Instructions for the task
Retype all of the entries word for word.

Entries shown
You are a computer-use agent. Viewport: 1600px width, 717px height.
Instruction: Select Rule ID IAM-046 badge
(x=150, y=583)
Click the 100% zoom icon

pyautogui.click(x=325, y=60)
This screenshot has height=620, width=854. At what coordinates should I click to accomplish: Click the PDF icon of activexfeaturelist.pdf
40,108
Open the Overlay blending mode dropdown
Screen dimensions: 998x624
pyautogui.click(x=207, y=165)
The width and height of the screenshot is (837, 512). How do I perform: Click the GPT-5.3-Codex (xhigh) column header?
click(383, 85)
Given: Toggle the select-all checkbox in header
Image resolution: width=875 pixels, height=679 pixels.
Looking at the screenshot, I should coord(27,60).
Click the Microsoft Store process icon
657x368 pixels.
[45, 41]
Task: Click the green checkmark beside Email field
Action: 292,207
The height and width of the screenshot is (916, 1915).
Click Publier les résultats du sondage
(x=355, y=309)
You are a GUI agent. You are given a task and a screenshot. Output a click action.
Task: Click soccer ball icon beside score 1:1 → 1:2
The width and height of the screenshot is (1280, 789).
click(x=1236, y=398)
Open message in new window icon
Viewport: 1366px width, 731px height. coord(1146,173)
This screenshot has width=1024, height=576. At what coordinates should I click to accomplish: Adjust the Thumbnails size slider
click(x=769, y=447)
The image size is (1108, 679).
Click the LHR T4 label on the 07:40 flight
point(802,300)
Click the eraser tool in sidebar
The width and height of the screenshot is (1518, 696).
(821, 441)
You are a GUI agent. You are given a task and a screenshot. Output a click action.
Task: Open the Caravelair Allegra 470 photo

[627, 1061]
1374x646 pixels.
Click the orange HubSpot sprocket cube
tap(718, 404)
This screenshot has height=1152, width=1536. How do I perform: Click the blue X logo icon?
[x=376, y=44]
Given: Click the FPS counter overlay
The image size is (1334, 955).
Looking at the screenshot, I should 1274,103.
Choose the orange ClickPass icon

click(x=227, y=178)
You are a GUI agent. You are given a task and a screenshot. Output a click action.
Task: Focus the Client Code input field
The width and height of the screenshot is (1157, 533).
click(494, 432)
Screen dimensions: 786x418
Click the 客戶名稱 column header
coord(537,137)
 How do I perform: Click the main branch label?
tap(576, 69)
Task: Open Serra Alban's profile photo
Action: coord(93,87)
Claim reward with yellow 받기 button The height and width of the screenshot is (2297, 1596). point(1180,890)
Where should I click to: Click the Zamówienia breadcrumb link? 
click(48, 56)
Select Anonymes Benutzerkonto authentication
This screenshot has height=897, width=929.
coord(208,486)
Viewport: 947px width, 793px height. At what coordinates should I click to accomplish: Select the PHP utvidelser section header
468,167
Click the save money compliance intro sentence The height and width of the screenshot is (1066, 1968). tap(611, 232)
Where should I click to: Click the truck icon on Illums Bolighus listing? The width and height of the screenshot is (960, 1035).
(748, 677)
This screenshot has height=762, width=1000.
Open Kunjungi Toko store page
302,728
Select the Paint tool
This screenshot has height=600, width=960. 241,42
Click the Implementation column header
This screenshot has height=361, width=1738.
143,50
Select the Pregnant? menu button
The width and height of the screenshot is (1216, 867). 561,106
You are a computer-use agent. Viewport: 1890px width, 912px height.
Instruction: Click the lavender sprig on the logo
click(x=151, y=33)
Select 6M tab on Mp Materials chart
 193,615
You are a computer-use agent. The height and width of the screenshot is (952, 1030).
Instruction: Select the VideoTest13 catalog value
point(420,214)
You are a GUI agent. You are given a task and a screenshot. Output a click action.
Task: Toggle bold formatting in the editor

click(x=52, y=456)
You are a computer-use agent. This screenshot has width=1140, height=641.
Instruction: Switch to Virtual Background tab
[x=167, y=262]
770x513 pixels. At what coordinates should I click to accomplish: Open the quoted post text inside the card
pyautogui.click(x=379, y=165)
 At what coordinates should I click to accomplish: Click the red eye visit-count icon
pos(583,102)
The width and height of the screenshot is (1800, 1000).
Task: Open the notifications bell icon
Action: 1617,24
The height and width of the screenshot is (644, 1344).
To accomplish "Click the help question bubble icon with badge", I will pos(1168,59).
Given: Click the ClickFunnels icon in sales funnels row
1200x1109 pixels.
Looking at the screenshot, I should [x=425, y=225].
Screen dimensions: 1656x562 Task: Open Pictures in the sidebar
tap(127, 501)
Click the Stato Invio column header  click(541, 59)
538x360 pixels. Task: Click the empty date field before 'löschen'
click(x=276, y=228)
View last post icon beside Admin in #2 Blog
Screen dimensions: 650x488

Task solution
You are a computer-use agent. Viewport: 1600px width, 717px height.
Instruction: Select Rule ID IAM-046 badge
(x=150, y=583)
Click the 100% zoom icon

pyautogui.click(x=325, y=60)
This screenshot has height=620, width=854. At what coordinates should I click to accomplish: Click the PDF icon of activexfeaturelist.pdf
40,108
Open the Overlay blending mode dropdown
Screen dimensions: 998x624
pyautogui.click(x=207, y=165)
The width and height of the screenshot is (837, 512). How do I perform: Click the GPT-5.3-Codex (xhigh) column header?
click(383, 85)
Given: Toggle the select-all checkbox in header
Image resolution: width=875 pixels, height=679 pixels.
Looking at the screenshot, I should coord(27,60).
Click the Microsoft Store process icon
657x368 pixels.
[45, 41]
Task: Click the green checkmark beside Email field
Action: 292,207
The height and width of the screenshot is (916, 1915).
Click Publier les résultats du sondage
(x=355, y=309)
You are a GUI agent. You are given a task and a screenshot. Output a click action.
Task: Click soccer ball icon beside score 1:1 → 1:2
The width and height of the screenshot is (1280, 789).
click(x=1236, y=398)
Open message in new window icon
Viewport: 1366px width, 731px height. coord(1146,173)
This screenshot has width=1024, height=576. At what coordinates should I click to accomplish: Adjust the Thumbnails size slider
click(x=769, y=447)
The image size is (1108, 679).
Click the LHR T4 label on the 07:40 flight
point(802,300)
Click the eraser tool in sidebar
The width and height of the screenshot is (1518, 696).
(821, 441)
You are a GUI agent. You are given a task and a screenshot. Output a click action.
Task: Open the Caravelair Allegra 470 photo

[627, 1061]
1374x646 pixels.
Click the orange HubSpot sprocket cube
tap(718, 404)
This screenshot has height=1152, width=1536. How do I perform: Click the blue X logo icon?
[x=376, y=44]
Given: Click the FPS counter overlay
The image size is (1334, 955).
Looking at the screenshot, I should 1274,103.
Choose the orange ClickPass icon

click(x=227, y=178)
You are a GUI agent. You are given a task and a screenshot. Output a click action.
Task: Focus the Client Code input field
The width and height of the screenshot is (1157, 533).
click(494, 432)
Screen dimensions: 786x418
Click the 客戶名稱 column header
coord(537,137)
 How do I perform: Click the main branch label?
tap(576, 69)
Task: Open Serra Alban's profile photo
Action: coord(93,87)
Claim reward with yellow 받기 button The height and width of the screenshot is (2297, 1596). point(1180,890)
Where should I click to: Click the Zamówienia breadcrumb link? 
click(48, 56)
Select Anonymes Benutzerkonto authentication
This screenshot has height=897, width=929.
coord(208,486)
Viewport: 947px width, 793px height. At what coordinates should I click to accomplish: Select the PHP utvidelser section header
468,167
Click the save money compliance intro sentence The height and width of the screenshot is (1066, 1968). tap(611, 232)
Where should I click to: Click the truck icon on Illums Bolighus listing? The width and height of the screenshot is (960, 1035).
(748, 677)
This screenshot has height=762, width=1000.
Open Kunjungi Toko store page
302,728
Select the Paint tool
This screenshot has height=600, width=960. 241,42
Click the Implementation column header
This screenshot has height=361, width=1738.
143,50
Select the Pregnant? menu button
The width and height of the screenshot is (1216, 867). 561,106
You are a computer-use agent. Viewport: 1890px width, 912px height.
Instruction: Click the lavender sprig on the logo
click(x=151, y=33)
Select 6M tab on Mp Materials chart
 193,615
You are a computer-use agent. The height and width of the screenshot is (952, 1030).
Instruction: Select the VideoTest13 catalog value
point(420,214)
You are a GUI agent. You are given a task and a screenshot. Output a click action.
Task: Toggle bold formatting in the editor

click(x=52, y=456)
You are a computer-use agent. This screenshot has width=1140, height=641.
Instruction: Switch to Virtual Background tab
[x=167, y=262]
770x513 pixels. At what coordinates should I click to accomplish: Open the quoted post text inside the card
pyautogui.click(x=379, y=165)
 At what coordinates should I click to accomplish: Click the red eye visit-count icon
pos(583,102)
The width and height of the screenshot is (1800, 1000).
Task: Open the notifications bell icon
Action: 1617,24
The height and width of the screenshot is (644, 1344).
To accomplish "Click the help question bubble icon with badge", I will pos(1168,59).
Given: Click the ClickFunnels icon in sales funnels row
1200x1109 pixels.
Looking at the screenshot, I should [x=425, y=225].
Screen dimensions: 1656x562 Task: Open Pictures in the sidebar
tap(127, 501)
Click the Stato Invio column header  click(541, 59)
538x360 pixels. Task: Click the empty date field before 'löschen'
click(x=276, y=228)
View last post icon beside Admin in #2 Blog
Screen dimensions: 650x488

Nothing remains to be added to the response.